--- Work instruction ---
Nothing but the lines from the one containing "The image size is (557, 454)." through the last line of the records belongs in the answer, copied exactly and with the pictures left out.

--- Entries shown ---
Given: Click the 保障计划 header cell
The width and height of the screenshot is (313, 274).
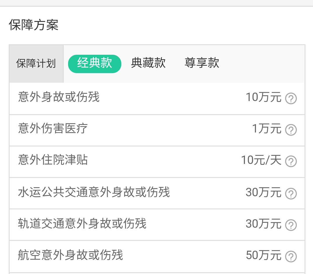Looking at the screenshot, I should point(36,63).
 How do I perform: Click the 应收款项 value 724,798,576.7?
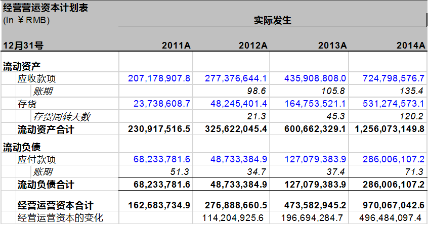pyautogui.click(x=394, y=78)
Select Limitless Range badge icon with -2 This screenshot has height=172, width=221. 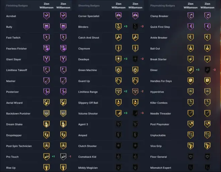[x=135, y=92]
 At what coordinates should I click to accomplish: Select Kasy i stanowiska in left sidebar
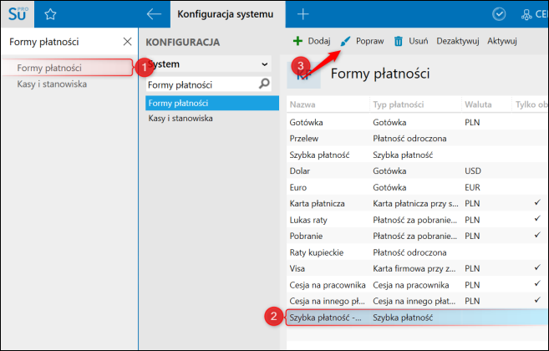(x=52, y=84)
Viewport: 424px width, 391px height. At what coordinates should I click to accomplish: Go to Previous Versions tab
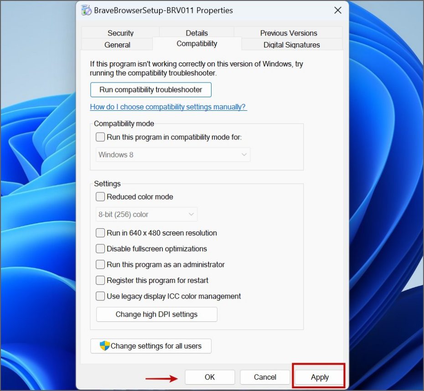[288, 33]
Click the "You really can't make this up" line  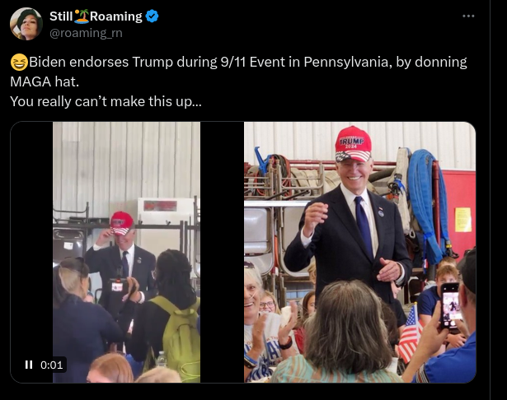(106, 101)
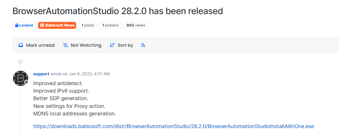The image size is (339, 133).
Task: Open the topic RSS feed icon
Action: (143, 45)
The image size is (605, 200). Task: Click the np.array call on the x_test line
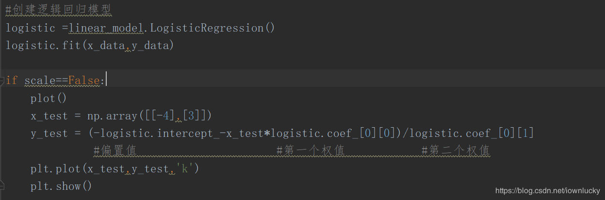[113, 116]
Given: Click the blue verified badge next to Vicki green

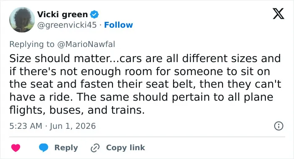Looking at the screenshot, I should pyautogui.click(x=95, y=14).
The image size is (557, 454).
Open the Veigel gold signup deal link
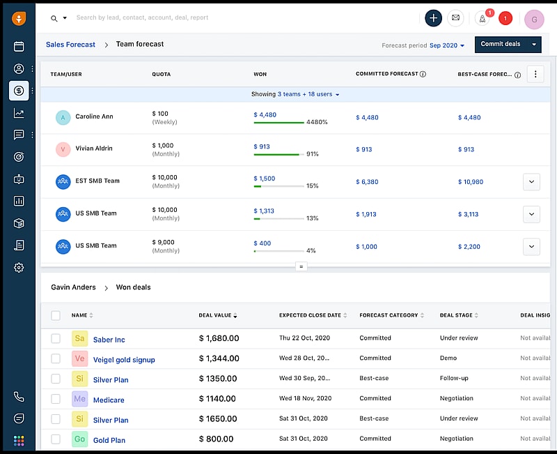tap(124, 360)
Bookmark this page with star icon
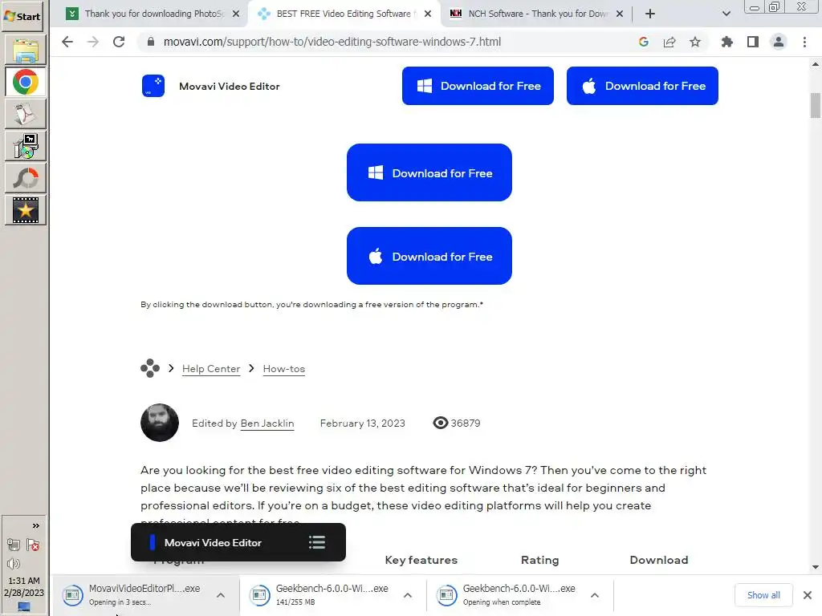 pos(695,42)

--- Output for this task ---
The image size is (557, 454).
Open the Veigel gold signup deal link
tap(124, 360)
Bookmark this page with star icon
 pos(695,42)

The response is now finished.